Tuesday, February 15, 2011

Kosta Khetagurov (Konstantin (Kosta) Khetagkati)


Konstantin (Kosta) Khetagkati (Ossetic: Хетæгкаты Къоста; 15 October [O.S. 3 October] 1859 — 1 April [O.S. 19 March] 1906) was a national poet of the Ossetian people who is generally regarded as the founder of the Ossetic literature. He was also a talented painter and a notable public benefactor. He is often known by the Russian version of his name, Kosta [Levanovich] Khetagurov (Russian: Коста́ (Константин) Лева́нович Хетагу́ров)

Kosta Khetagkati’s house in Nar

Khetagurov was born in the village of Nar in what is now the Republic of North Ossetia-Alania. He studied at the Stavropol Gymnasium from 1871 to 1881, and entered the Saint Petersburg Academy of Arts in 1881, but had to abandon his studies due to financial constraint in 1885. Back in his native Ossetia, he became a prominent poet, whose poems composed in Ossetic quickly spread throughout Ossetian towns and villages in an oral form.

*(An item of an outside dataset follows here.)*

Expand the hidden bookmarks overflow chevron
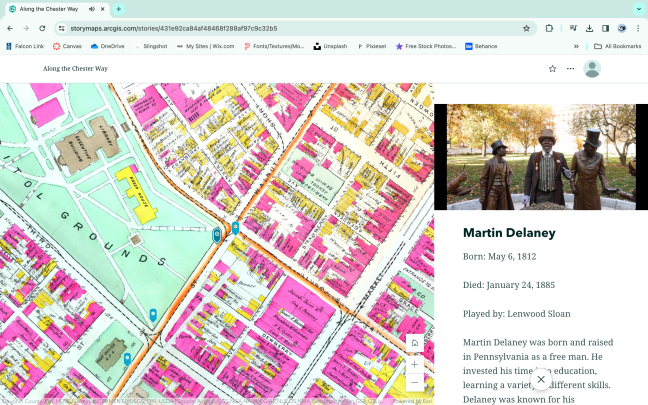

He also published a number of poems, stories and articles in the Russian-language newspapers Severny Kavkaz (edited by himself, 1893–1902), and Kazbek. His paintings also gained in notable popularity, one of them depicting Saint Nino, a 4th-century Chrisitan baptizer of the Georgians, was particularly welcomed by the Georgian society.


Due to his criticism of the Imperial Russian government he was twice exiled from his motherland from 1891 to 1896 and again from 1899 to 1902. The last exile significantly shattered the poet's health and deprived him of the ability to continue his creative and social activities. Khetagurov died shortly afterwards in Karachay in 1906.


Painting Period
Although Kosta was partially unschooled, his paintings were still formidable. This allowed Kosta to live for a time from commissions of his skills. To much herald and trumpet there was a great exhibition of his work soon into this period. The exhibition was considered a cultural moment of note in [Vladikavkaz]. There are contemporary accounts that the exhibition was a great coup, both for the reputation and for the funding of Kosta.[1] There are three paintings of especial noteworthiness described in the accounts as the opus of the master: "Children Stone-breakers", "In an Ossetian Hut", "The Zikara Pass". There is an account of the verisimilitude of the painting "St.Nina", which upon display caused crowds to gather round and peer closely.It is said that these assembled throngs asked a custodial worker to let them unto a rope and poke the canvass to assure that it was a flat expanse and not a box with a statue contained.[3] Indeed, the painting is still held in high esteem today.[4] There was then the conundrum in that a paying opportunity presented itself, but only that of the rude painter of theatrical backdrops. This construction of scenes was lucrative but Kosta was displeased that the theaters advertised his presence so widely. He did not wish his name to become associated with that form of painting more crass.